Historic house in New Hampshire, United States

The Dudley House, also known as the Perry-Dudley House, is a historic house at 14 Front Street in Exeter, New Hampshire. Built about 1805, it is a prominent local example of Federal architecture, further notable for its occupation by two of the town's leading 19th-century doctors. The house was listed on the National Register of Historic Places in 1971. It now houses professional offices.

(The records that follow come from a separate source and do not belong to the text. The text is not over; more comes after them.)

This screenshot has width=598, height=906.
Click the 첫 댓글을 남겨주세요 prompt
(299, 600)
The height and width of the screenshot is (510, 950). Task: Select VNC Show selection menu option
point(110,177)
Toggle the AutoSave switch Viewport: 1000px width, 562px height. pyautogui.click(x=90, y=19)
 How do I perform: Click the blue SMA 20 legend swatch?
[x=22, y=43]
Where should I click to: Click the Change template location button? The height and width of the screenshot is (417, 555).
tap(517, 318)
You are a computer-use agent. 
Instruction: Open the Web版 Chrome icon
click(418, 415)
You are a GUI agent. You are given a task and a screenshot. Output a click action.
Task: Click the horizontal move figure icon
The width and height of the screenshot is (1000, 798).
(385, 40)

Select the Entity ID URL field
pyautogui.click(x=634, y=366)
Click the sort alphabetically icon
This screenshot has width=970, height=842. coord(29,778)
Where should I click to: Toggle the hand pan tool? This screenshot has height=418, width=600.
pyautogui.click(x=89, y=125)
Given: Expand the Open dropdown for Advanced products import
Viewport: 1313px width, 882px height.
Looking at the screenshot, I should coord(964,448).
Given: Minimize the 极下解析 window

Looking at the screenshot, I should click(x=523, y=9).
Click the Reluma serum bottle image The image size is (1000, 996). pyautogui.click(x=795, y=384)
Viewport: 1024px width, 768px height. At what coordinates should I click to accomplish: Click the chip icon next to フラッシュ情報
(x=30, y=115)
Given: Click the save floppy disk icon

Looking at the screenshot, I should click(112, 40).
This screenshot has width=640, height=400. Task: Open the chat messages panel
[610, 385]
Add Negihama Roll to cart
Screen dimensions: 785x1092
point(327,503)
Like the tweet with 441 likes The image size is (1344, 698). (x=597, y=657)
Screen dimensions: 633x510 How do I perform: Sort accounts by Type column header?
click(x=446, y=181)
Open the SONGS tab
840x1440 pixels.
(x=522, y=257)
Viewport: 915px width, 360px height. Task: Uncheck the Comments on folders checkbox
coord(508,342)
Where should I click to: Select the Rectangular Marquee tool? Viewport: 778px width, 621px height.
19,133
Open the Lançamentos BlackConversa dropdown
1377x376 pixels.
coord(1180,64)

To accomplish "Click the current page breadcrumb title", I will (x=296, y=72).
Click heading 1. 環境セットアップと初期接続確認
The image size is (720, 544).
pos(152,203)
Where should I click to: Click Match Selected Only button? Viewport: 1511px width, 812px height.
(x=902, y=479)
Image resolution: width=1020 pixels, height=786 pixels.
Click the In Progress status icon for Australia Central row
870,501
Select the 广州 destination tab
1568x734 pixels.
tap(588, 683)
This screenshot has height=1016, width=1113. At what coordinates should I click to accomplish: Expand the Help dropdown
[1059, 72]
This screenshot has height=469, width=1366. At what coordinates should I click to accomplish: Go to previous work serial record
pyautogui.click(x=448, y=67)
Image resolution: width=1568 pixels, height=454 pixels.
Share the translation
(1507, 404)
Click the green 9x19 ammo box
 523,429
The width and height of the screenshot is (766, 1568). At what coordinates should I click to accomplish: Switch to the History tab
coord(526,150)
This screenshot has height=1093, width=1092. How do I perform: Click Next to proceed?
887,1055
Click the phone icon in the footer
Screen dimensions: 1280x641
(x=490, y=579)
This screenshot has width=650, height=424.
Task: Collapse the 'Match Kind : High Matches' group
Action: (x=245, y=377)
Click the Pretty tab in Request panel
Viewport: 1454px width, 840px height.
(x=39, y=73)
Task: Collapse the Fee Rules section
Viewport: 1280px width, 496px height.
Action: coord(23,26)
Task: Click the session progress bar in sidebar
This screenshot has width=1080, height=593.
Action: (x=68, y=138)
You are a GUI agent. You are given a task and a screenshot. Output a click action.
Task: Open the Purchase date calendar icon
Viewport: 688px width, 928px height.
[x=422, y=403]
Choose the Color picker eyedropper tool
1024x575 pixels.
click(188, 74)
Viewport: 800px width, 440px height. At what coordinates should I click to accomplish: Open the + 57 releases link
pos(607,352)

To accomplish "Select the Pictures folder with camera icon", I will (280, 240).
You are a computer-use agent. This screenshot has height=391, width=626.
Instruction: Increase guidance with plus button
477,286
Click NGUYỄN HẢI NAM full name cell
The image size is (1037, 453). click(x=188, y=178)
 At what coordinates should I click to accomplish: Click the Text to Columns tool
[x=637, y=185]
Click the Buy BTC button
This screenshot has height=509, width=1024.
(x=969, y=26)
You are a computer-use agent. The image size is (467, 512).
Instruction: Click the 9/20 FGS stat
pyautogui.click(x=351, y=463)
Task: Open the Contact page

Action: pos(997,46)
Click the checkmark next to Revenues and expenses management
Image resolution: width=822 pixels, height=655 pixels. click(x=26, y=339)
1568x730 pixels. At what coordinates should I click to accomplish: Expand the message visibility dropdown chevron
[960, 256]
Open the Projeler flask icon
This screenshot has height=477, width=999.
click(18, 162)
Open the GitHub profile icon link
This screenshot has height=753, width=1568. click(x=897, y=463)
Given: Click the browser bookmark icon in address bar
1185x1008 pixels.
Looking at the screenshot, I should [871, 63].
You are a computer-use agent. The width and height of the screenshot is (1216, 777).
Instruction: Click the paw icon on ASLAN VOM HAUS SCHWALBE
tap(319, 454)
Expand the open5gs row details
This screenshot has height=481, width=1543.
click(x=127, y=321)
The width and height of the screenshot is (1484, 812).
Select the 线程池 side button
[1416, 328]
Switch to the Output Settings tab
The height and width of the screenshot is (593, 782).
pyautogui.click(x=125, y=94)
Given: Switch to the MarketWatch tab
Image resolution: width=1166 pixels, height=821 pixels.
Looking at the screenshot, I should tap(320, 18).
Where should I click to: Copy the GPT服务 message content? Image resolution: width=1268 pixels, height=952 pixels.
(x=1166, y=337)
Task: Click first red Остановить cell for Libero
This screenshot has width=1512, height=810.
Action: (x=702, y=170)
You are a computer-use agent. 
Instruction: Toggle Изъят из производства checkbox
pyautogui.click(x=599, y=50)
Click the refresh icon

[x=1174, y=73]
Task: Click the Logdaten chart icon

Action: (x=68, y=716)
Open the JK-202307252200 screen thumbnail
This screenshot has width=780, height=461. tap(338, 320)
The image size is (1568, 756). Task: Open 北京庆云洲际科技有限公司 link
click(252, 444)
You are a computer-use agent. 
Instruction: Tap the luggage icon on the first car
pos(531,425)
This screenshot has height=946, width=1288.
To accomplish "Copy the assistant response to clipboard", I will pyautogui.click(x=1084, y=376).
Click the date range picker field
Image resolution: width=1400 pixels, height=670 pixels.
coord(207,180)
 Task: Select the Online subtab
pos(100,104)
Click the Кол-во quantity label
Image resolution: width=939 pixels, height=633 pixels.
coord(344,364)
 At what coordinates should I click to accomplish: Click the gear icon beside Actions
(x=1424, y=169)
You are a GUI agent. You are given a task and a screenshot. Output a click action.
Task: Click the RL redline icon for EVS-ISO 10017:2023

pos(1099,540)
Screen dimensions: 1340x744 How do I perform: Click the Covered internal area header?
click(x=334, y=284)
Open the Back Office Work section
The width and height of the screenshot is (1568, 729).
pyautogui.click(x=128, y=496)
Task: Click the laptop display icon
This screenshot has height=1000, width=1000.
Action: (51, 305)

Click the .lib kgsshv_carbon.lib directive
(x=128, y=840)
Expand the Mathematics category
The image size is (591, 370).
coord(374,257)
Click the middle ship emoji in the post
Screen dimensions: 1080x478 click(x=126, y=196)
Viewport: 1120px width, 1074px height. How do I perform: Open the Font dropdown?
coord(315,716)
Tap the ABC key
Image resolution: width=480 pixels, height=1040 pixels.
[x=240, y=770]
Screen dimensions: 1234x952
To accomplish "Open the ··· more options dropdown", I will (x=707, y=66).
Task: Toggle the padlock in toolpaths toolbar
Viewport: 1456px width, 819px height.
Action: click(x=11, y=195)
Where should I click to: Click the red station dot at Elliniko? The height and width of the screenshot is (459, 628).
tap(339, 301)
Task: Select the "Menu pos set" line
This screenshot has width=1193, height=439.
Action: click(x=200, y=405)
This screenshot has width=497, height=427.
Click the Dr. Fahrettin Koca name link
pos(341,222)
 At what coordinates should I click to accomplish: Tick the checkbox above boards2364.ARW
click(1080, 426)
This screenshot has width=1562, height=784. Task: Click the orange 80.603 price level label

==Description and history==
The Dudley House occupies a prominent position on the east side of Front Street in downtown Exeter, nearly across the street from both the Congregational Church and Exeter Town Hall. It is a three-story wood-frame structure, with a hip roof and two interior brick chimneys. The main facade is five bays wide, with a center entrance sheltered by a gabled portico supported by two columns. The entrance is flanked by sidelight windows and fluted pilasters, and is topped by a transom window. The interior follows a center hall plan, although the main stair ascends from the back rather than the front. Later 19th-century additions include an ell and an attached carriage barn.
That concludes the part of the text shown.